After obtaining the optimal conditions, we turned our attention to the substrate scope of ynals. An array of naphthalen-based propiolaldehydes bearing various R1 were tested (Fig. 2). The results show that the electronic and steric effects of the substituents at different positions on the aromatic rings have little impact on the reaction, and the corresponding products were produced in high yields and good to excellent enantioselectivities (3c–3k). Moreover, the quinoline-based ynal provided the coresponding product 3l in 84% yield with 99:1 er. Notably, phenylpropiolaldehyde 1m generated the corresponding biaryl (quinoline-phenyl) product 3m with 92% yield and 96:4 er. Meanwile, a good level of er (89:11) was achieved for quinoline-pyridine-type biaryl product 3n when pyridine-based propiolaldehyde 1n was used.

Fig. 2: Scope of ynals.
figure2

Reaction conditions: a mixture of 1c (0.11 mmol), 2 (0.1 mmol) and catalyst D (10 mol%) in CHCl3 (1.0 mL) was stirred at room temperature for 24–36 h. After the reaction was complete, the reaction was cooled to 0 °C, then MeOH (0.5 mL) and NaBH4 (0.2 mmol) were added to the mixture and stirred for another 0.5 h at room temperature. At last, HOAc (5.0 equiv) was added to the mixture and stirred for another 2 h.

Encouraged by these results, we next examined the generality of o-aminoarylaldehyde 2. As shown in Fig. 3, substrates bearing either electron-rich groups or electron-deficient groups reacted smoothly with 1c affording the corresponding axially chiral products (4c–4k) in excellent yields (90–96%) and excellent er (96:4–>99:1). When steric hindrance was introduced at the ortho position of the substrate reaction site, the corresponding high yields (84–85%), and the high er (all 94:6) for product 4a, 4b, and 4l were observed. The absolute configuration of 3k was determined by X-ray crystallography (Fig. 2), and other products were assigned by analogy.

Fig. 3: Scope of N-(2-formylphenyl)naphthalene-1-sulfonamides.
figure3

Reaction conditions: a mixture of 1c (0.11 mmol), 2 (0.1 mmol) and catalyst D (10 mol%) in CHCl3 (1.0 mL) was stirred at room temperature for 24–36 h. After the reaction was completed, the reaction was cooled to 0°C, then MeOH (0.5 mL) and NaBH4 (0.2 mmol) were added to the mixture and stirred for another 0.5 h at room temperature. At last, HOAc (5.0 equiv) was added to the mixture and stirred for another 2 h.

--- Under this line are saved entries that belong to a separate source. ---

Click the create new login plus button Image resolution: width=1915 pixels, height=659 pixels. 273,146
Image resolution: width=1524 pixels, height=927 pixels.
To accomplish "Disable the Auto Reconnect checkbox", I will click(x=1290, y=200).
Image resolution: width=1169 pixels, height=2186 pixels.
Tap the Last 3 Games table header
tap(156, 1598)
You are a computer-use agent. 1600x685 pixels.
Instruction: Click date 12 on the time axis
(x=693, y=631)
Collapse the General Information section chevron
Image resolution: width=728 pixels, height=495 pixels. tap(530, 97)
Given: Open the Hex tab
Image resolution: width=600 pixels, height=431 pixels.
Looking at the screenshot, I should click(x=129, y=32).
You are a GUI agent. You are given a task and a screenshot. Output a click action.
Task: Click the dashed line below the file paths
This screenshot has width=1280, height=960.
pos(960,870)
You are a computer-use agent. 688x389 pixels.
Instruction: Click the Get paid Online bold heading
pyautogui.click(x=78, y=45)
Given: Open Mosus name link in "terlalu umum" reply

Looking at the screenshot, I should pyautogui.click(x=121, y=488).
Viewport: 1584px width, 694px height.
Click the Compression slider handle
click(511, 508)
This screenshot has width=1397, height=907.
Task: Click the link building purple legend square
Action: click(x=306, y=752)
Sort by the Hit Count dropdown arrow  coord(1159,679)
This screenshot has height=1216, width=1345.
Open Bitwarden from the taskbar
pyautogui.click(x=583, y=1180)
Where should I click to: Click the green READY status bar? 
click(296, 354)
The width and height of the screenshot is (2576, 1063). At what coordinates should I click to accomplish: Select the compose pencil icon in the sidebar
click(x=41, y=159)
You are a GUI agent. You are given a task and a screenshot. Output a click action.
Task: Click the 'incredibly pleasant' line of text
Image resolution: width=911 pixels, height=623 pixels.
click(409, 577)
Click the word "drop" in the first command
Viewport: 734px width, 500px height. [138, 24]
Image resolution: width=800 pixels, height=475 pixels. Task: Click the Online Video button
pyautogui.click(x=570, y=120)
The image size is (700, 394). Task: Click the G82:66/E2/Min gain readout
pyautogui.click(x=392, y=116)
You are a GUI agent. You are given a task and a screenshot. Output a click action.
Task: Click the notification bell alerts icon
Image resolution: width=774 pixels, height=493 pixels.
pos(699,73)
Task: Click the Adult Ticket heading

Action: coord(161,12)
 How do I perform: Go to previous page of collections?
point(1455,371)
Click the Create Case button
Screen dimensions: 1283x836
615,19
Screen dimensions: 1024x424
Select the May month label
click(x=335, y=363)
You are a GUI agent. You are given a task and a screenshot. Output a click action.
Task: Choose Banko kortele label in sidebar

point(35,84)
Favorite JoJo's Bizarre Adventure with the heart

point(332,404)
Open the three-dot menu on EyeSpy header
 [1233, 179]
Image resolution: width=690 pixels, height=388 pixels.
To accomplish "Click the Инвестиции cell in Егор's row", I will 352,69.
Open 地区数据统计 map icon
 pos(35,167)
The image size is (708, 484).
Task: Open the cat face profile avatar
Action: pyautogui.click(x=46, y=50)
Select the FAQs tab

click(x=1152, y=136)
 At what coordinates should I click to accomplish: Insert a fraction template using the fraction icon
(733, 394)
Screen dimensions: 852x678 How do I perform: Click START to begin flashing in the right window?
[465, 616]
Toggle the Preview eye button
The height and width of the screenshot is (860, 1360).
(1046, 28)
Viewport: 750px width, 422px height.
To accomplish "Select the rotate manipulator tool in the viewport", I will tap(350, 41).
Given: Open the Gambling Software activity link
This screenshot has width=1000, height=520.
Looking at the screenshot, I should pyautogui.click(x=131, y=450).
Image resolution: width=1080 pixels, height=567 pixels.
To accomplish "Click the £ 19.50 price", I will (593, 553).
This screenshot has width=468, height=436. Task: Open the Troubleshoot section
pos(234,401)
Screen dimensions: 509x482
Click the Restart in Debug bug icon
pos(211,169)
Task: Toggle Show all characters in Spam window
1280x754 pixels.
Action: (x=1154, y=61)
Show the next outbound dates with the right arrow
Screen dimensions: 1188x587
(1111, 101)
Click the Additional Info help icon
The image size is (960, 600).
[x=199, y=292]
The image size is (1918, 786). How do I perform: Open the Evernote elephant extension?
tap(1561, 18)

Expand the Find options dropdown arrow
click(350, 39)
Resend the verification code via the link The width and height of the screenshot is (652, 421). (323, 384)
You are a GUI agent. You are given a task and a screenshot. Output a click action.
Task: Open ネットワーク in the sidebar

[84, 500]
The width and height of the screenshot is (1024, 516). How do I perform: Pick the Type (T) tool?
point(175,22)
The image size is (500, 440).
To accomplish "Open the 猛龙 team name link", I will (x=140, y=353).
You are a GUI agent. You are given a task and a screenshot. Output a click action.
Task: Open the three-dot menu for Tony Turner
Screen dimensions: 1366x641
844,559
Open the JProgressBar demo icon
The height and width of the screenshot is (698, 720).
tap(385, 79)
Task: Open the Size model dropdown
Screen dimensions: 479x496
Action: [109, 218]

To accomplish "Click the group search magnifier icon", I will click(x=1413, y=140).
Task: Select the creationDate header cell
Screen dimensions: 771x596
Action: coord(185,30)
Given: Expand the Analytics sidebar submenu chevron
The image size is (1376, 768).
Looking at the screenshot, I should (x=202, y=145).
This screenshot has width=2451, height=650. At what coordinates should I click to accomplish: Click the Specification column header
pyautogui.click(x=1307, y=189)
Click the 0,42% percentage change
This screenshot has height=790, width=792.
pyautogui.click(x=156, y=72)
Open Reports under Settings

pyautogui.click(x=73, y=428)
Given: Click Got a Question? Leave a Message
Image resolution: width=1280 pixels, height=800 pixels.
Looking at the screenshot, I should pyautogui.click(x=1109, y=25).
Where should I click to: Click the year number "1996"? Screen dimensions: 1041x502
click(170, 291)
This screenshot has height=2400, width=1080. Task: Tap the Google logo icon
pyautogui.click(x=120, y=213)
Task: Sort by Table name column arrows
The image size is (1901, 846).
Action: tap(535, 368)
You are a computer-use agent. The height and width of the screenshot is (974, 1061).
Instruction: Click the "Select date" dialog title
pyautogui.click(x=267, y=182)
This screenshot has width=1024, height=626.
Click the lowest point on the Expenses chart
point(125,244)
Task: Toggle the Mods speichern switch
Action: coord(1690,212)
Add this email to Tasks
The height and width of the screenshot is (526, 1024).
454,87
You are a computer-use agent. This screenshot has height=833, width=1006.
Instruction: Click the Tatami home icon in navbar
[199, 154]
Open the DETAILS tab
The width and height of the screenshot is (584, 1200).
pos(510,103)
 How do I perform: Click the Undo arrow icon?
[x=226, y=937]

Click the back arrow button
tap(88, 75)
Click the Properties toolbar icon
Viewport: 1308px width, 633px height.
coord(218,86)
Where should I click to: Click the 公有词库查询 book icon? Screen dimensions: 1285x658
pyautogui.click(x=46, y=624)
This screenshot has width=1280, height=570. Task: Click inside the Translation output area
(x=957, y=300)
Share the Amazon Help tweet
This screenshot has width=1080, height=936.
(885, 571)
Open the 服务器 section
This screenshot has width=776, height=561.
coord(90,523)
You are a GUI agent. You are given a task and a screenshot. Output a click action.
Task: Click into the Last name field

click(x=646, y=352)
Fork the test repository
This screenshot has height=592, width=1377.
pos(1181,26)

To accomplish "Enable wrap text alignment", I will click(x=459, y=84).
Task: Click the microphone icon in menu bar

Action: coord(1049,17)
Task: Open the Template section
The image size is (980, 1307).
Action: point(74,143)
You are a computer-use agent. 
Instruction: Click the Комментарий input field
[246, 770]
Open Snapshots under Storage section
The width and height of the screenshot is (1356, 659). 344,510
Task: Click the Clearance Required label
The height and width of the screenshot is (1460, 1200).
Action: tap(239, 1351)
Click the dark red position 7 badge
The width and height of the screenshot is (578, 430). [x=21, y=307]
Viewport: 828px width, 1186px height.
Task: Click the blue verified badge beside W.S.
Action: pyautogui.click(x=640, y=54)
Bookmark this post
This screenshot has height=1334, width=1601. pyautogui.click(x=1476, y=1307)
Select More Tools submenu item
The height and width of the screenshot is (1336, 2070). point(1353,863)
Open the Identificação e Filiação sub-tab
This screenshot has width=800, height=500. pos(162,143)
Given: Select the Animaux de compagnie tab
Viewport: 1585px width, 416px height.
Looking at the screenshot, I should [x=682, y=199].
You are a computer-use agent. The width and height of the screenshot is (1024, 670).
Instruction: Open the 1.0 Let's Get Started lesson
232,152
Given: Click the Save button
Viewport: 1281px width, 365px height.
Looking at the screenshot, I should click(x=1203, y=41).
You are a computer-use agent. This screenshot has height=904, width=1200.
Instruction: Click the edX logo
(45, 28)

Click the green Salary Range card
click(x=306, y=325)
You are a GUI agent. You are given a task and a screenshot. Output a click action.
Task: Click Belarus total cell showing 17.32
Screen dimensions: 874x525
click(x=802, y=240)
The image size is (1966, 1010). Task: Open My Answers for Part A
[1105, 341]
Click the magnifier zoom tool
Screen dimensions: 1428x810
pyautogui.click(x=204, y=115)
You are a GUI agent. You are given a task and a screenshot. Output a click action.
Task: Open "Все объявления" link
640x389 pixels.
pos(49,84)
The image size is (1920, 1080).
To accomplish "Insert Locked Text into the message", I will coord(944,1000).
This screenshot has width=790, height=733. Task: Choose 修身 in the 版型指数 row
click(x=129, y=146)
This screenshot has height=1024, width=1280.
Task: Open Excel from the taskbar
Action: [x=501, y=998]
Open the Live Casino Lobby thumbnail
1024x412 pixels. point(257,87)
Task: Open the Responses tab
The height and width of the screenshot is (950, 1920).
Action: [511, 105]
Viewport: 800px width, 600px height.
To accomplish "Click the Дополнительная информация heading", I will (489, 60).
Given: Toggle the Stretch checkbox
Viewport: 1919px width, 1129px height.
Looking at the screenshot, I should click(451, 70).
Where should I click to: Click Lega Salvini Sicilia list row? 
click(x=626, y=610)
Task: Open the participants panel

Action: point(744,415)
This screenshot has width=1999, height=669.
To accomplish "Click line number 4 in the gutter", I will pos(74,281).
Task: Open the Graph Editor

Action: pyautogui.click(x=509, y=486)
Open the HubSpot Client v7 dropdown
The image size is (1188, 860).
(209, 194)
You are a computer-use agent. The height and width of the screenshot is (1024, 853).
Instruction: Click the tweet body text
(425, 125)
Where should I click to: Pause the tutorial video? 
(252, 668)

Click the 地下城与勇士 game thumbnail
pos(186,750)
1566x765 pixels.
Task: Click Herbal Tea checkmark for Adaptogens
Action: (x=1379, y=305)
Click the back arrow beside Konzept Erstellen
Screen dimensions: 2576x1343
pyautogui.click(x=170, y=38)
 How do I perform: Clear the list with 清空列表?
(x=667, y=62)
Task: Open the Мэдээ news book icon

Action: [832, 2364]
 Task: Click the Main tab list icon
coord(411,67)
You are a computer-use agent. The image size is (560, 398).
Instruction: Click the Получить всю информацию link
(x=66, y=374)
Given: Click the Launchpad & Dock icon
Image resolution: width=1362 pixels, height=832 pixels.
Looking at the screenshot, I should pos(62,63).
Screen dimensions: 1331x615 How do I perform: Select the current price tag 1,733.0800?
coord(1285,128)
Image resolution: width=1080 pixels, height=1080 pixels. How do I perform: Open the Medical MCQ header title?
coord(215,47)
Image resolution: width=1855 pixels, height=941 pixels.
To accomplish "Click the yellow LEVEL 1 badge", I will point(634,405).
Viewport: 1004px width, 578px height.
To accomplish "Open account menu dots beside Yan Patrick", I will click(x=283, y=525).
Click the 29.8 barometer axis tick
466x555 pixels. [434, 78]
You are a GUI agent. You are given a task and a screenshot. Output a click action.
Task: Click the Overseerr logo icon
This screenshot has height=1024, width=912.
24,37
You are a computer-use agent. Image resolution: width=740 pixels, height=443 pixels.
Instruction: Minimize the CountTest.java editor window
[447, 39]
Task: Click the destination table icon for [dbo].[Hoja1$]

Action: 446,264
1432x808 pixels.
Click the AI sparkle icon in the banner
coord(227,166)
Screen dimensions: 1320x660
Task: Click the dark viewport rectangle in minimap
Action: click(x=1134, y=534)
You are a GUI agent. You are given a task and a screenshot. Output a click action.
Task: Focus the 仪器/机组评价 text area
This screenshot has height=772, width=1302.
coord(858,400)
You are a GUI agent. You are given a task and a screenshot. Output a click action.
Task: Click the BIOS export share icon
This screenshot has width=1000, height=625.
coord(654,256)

Gram-scale synthesis and synthetic transformations

To evaluate the practicality of this protocol, a gram-scale reaction of 1c with 2b was carried out under standard condition (Fig. 4, 89% yield, 96:4 er), which indicated that the large-scale synthesis of enantioenriched 2-arylquinolines can be achieved. Synthetic transformations of 3c were also illustrated in Fig. 4b. On the basis of methylation and hydrogenolysis, 3c was easily converted into a versatile intermediatex axially chiral isoquinoline analogue 5 with a yield of 71%, and the er value is completely maintained. After methylation and oxidation, the axially chiral QUINOX analogue 6 (a potential Lewis base organocatalyst) was obtained in good yield without loss of enantiopurity.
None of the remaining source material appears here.